Provided records START
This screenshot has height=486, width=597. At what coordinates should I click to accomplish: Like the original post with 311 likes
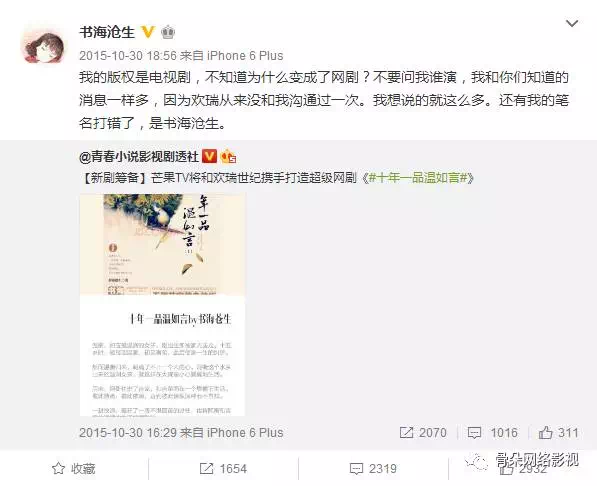pyautogui.click(x=558, y=433)

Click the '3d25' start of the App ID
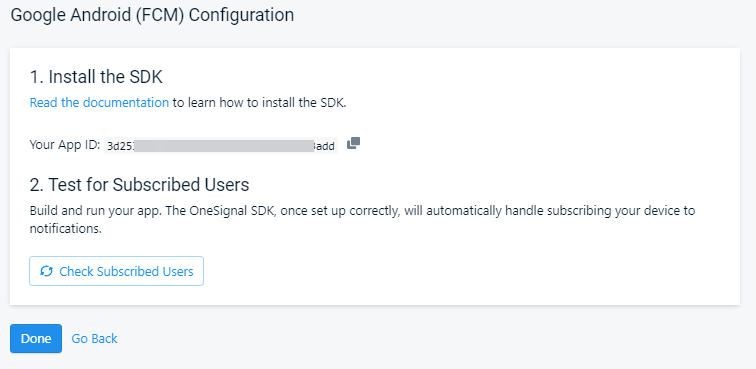pyautogui.click(x=120, y=146)
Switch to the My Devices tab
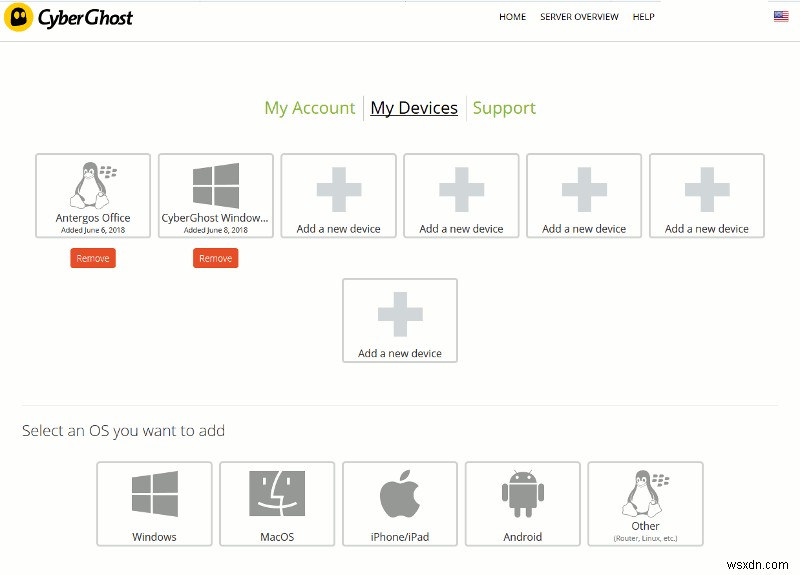 coord(414,108)
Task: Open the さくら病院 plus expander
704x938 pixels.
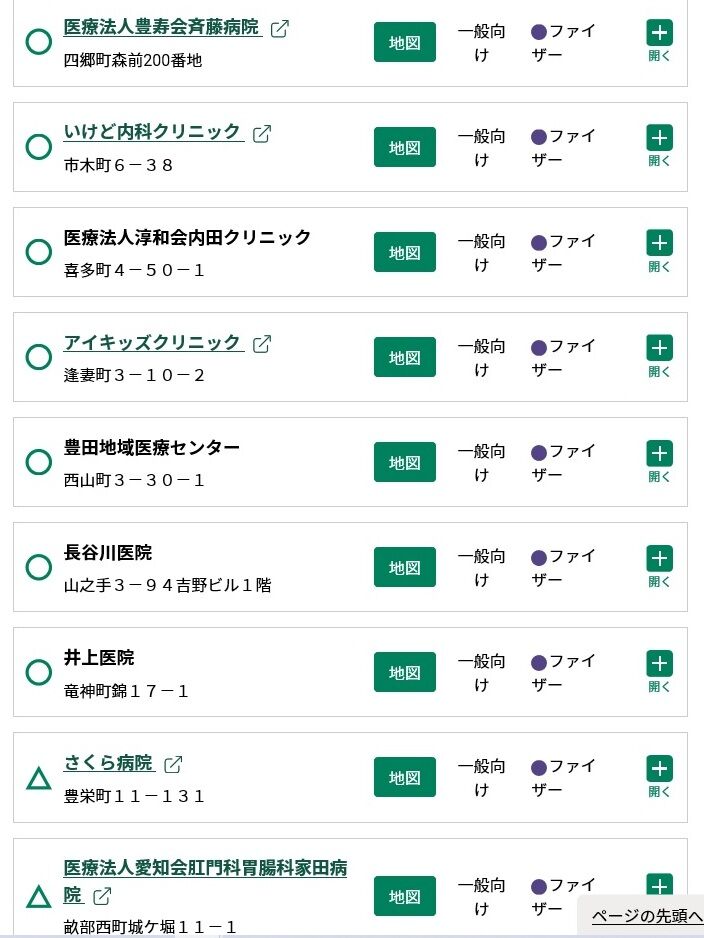Action: click(x=659, y=768)
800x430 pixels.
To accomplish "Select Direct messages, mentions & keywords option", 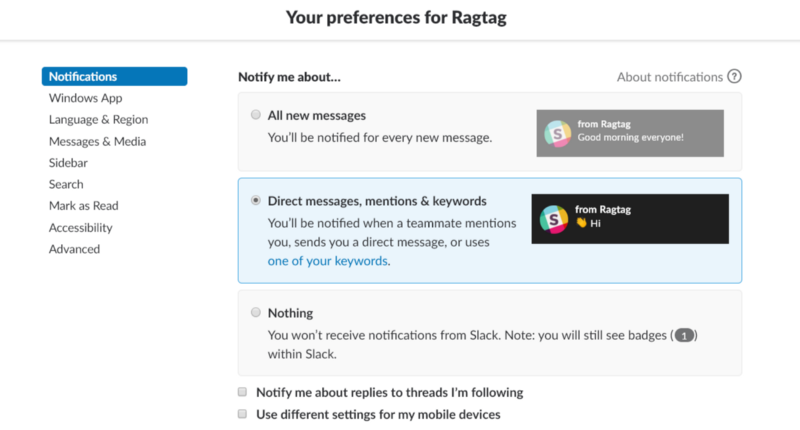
Provided records END
Exactly as written, give the entries above again, with no images.

• [Response to this task]:
This screenshot has height=486, width=597. At what coordinates should I click to accomplish: Like the original post with 311 likes
pyautogui.click(x=558, y=433)

Click the '3d25' start of the App ID
pyautogui.click(x=120, y=146)
Switch to the My Devices tab
 coord(414,108)
Task: Open the さくら病院 plus expander
704x938 pixels.
Action: click(x=659, y=768)
800x430 pixels.
To accomplish "Select Direct messages, mentions & keywords option", 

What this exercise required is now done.